Cathay Pacific expects positive peak
Following the release of its September traffic figures earlier this month, which showed a slight improvement on August, Cathay Pacific has hailed a ‘positive start’ to the peak season.
Tracey Ma, who took up the post of cargo sales manager Hong Kong at Cathay during the summer, observed: “The major challenge to the cargo market is the increasing unpredictability of the traditional peak, which is no surprise given the uncertainties affecting the global economy and local business environment.”
But: “As we approach November, we are getting ready to capture an upward trend in the market driven by the major year-end as well as e-commerce sales activities,” she said.

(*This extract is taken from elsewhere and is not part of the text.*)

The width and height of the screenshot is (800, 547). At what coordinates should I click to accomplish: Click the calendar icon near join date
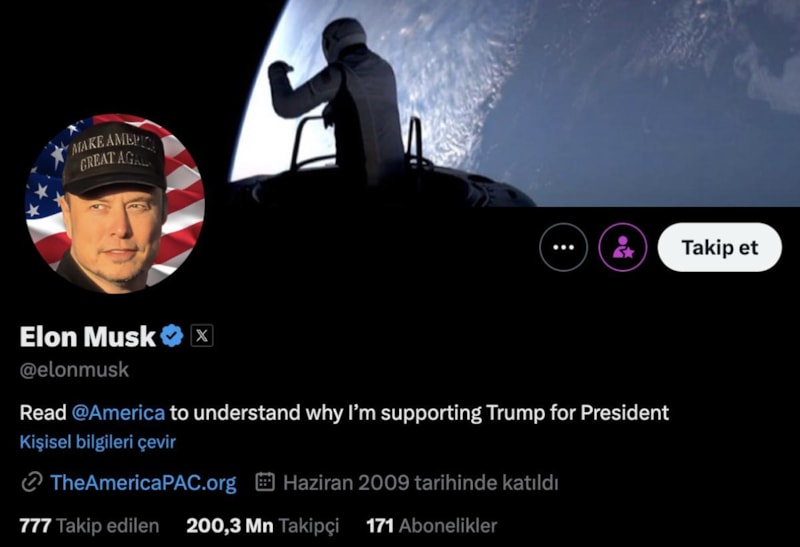tap(265, 482)
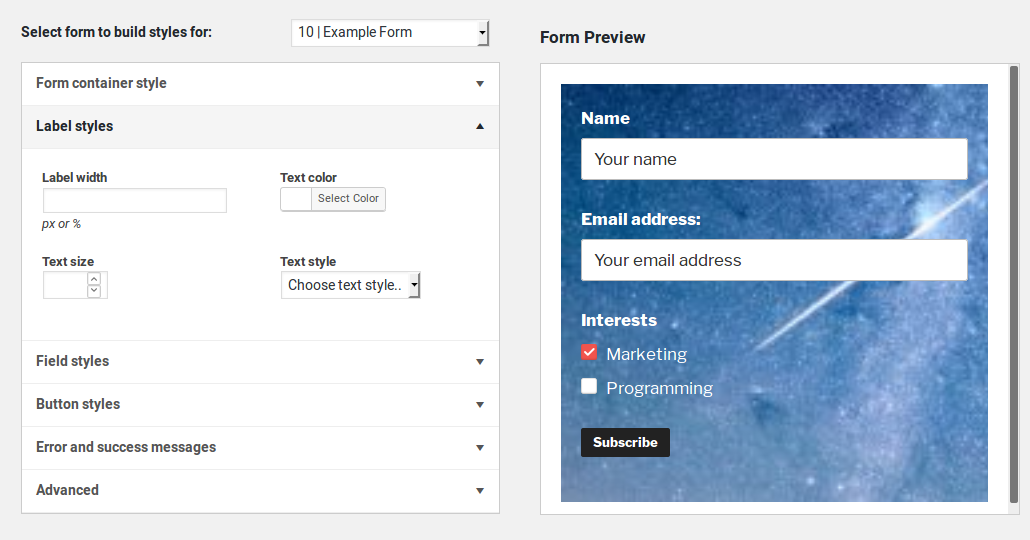
Task: Collapse the Label styles section arrow
Action: click(480, 127)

Indeed, according to head of cargo sales Hong Kong Frank Yau: “While the situation in Hong Kong remains volatile, it is worth reiterating that the cargo business is carrying on as normal. In fact, we have seen an uplift in both volumes and yields as the traditional seasonal peak gets underway.”
Yau highlighted a spike in demand as retailers prepare stock for Singles’ Day, Thanksgiving and Christmas.
“We anticipate that the peak will last into early December,” he said. “Then we and the industry will await the outcome of trade talks between the US and Mainland China.”
While the protests in Hong Kong have had an impact on Cathay’s passenger traffic, Yau said local market sentiment is more sensitive to the wider issues of the slowing global economy and trade tensions between major markets.
“Post-peak, we believe the start of the new year will be tough but overall are looking to 2020 with cautious optimism,” he went on.
One challenge will be the implementation of 100% cargo screening by July 2021, in accordance with ICAO. This requirement will be phased in from the beginning of next year, starting with 25% of shipments and increasing to 70% by the end of 2020.
Yau noted: “This will have an impact on Hong Kong’s efficiency as a cargo hub, because individual consignments must be screened before shipments can be built up.”
There are also cost implications – not least in terms of the additional screening equipment that will be required. Cathay Pacific Cargo Terminal is among those already investing in this technology.
All in all, Ma said: “In the current operating environment, our approach has to be agile and bold to capture all the opportunities and really convince our customers to use Cathay Pacific Cargo. We still have to plan ahead while remaining more open-minded and reacting to changes quickly.”